### TEXT SHOWN
The Board of Directors of the Company believes that the services of Employee continue to be of great value to the Company and desires retaining his services for a period of time.

NOW, THEREFORE, in consideration of the premises and the mutual covenants herein contained and of the mutual benefits herein provided, the receipt and sufficiency of which are hereby acknowledged, the Company and Employee hereby agree as follows:

1. COMPENSATION.

As compensation to Employee for performance of his services hereunder, the Company agrees to pay Employee and Employee agrees to accept the following salary and other benefits during the Employment Period:

(a)    The Company shall pay Employee a salary at the annual rate of $160,000 per year, effective January 1, 2006, or such other amount as the Company may from time to time determine (“Base Salary”). The Base Salary due Employee hereunder shall be payable in equal bi-weekly installments, less any amounts required to be withheld by the Company from time to time from such salary under any applicable federal, state or local income tax laws or similar laws then in effect.

Items in a dataset:
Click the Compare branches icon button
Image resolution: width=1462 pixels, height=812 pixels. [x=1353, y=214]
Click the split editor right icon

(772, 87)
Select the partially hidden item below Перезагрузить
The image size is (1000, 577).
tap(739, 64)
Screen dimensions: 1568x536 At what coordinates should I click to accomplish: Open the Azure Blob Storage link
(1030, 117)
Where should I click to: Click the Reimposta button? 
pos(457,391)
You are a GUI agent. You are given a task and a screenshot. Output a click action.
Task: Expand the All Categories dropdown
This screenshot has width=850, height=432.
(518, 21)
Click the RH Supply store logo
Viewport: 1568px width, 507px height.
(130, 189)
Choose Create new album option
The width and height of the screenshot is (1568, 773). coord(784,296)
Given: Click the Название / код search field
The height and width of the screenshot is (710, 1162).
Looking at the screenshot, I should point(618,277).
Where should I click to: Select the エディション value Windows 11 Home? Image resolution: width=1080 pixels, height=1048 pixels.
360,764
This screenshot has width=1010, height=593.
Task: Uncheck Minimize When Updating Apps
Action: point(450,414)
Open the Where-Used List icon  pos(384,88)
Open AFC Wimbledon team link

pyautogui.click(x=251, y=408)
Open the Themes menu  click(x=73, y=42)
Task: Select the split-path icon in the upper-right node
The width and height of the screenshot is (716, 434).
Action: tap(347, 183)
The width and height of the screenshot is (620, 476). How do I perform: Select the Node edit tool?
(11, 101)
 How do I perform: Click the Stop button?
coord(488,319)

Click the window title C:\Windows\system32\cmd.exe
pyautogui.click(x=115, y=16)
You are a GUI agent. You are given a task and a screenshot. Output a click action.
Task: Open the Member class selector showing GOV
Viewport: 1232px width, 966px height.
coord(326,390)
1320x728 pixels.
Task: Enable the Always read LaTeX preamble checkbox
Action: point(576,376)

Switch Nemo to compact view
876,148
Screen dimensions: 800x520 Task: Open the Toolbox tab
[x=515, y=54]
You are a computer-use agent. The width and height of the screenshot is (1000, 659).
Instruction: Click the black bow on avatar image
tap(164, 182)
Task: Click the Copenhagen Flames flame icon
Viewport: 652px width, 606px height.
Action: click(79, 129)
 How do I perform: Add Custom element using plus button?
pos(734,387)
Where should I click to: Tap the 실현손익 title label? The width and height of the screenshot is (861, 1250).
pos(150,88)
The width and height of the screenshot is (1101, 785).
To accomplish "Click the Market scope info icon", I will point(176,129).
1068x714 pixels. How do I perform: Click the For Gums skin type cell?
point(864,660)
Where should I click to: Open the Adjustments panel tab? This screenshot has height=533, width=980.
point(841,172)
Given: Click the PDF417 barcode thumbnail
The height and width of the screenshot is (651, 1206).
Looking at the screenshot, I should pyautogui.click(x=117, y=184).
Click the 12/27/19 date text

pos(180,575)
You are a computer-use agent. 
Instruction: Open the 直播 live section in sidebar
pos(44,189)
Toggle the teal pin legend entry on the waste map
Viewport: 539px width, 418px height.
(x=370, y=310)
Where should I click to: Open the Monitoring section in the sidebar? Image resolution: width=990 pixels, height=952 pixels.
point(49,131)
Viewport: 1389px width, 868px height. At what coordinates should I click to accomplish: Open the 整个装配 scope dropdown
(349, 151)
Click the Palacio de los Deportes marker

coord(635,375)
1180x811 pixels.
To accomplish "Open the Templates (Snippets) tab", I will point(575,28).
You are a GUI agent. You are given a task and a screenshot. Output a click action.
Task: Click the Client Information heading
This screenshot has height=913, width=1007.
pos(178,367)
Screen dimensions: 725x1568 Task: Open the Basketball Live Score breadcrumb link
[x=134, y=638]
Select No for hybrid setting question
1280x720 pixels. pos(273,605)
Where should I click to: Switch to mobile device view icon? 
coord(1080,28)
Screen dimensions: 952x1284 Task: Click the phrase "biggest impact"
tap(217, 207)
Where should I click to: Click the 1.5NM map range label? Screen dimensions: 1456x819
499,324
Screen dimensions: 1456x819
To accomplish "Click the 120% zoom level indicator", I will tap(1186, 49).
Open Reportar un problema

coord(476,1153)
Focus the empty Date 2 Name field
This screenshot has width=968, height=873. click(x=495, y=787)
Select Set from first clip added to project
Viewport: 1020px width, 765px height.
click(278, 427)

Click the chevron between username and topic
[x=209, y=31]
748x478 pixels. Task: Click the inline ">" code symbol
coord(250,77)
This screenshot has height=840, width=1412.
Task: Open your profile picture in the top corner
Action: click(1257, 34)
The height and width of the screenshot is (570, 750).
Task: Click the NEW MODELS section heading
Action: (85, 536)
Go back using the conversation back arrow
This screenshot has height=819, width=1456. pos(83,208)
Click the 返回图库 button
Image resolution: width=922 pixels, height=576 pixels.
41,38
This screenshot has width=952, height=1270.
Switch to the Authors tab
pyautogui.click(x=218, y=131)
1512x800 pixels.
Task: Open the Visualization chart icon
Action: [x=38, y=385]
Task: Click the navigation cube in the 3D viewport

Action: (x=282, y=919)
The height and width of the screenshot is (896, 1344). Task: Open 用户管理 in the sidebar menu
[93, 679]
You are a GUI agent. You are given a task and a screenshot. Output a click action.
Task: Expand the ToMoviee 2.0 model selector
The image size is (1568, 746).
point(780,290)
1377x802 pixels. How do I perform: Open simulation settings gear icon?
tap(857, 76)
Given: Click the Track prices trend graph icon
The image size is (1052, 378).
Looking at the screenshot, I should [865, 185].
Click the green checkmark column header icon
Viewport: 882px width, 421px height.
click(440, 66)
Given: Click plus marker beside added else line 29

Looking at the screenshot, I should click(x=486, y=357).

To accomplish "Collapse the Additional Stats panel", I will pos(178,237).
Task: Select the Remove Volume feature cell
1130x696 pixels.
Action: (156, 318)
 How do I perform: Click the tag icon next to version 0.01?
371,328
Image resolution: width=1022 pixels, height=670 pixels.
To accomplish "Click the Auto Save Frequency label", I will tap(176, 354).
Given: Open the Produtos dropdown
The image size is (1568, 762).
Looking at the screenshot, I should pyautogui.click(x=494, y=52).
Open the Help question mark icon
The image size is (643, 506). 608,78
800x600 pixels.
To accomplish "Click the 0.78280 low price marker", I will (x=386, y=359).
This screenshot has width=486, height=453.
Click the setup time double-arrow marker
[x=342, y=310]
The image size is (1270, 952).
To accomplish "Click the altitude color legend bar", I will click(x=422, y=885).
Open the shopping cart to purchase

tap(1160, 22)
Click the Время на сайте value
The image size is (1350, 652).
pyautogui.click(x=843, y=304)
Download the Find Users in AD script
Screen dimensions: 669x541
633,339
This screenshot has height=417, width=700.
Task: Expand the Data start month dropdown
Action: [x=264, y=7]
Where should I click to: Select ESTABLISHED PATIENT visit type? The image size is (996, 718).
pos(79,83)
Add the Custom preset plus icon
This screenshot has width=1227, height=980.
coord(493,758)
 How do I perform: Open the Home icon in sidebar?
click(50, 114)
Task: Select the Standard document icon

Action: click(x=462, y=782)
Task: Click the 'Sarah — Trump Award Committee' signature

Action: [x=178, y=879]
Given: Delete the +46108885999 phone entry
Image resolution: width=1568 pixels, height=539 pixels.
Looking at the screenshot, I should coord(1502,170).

### TASKS
A. In the agreement excerpt, at what annual rate is the Employee's Base Salary set, effective January 1, 2006?
B. Please set down, word for word, the part of the agreement excerpt that opens with the words containing "As compensation to" and closes with "then in effect.".

### ANSWERS PER TASK
A. $160,000 per year.

B.
As compensation to Employee for performance of his services hereunder, the Company agrees to pay Employee and Employee agrees to accept the following salary and other benefits during the Employment Period:

(a)    The Company shall pay Employee a salary at the annual rate of $160,000 per year, effective January 1, 2006, or such other amount as the Company may from time to time determine (“Base Salary”). The Base Salary due Employee hereunder shall be payable in equal bi-weekly installments, less any amounts required to be withheld by the Company from time to time from such salary under any applicable federal, state or local income tax laws or similar laws then in effect.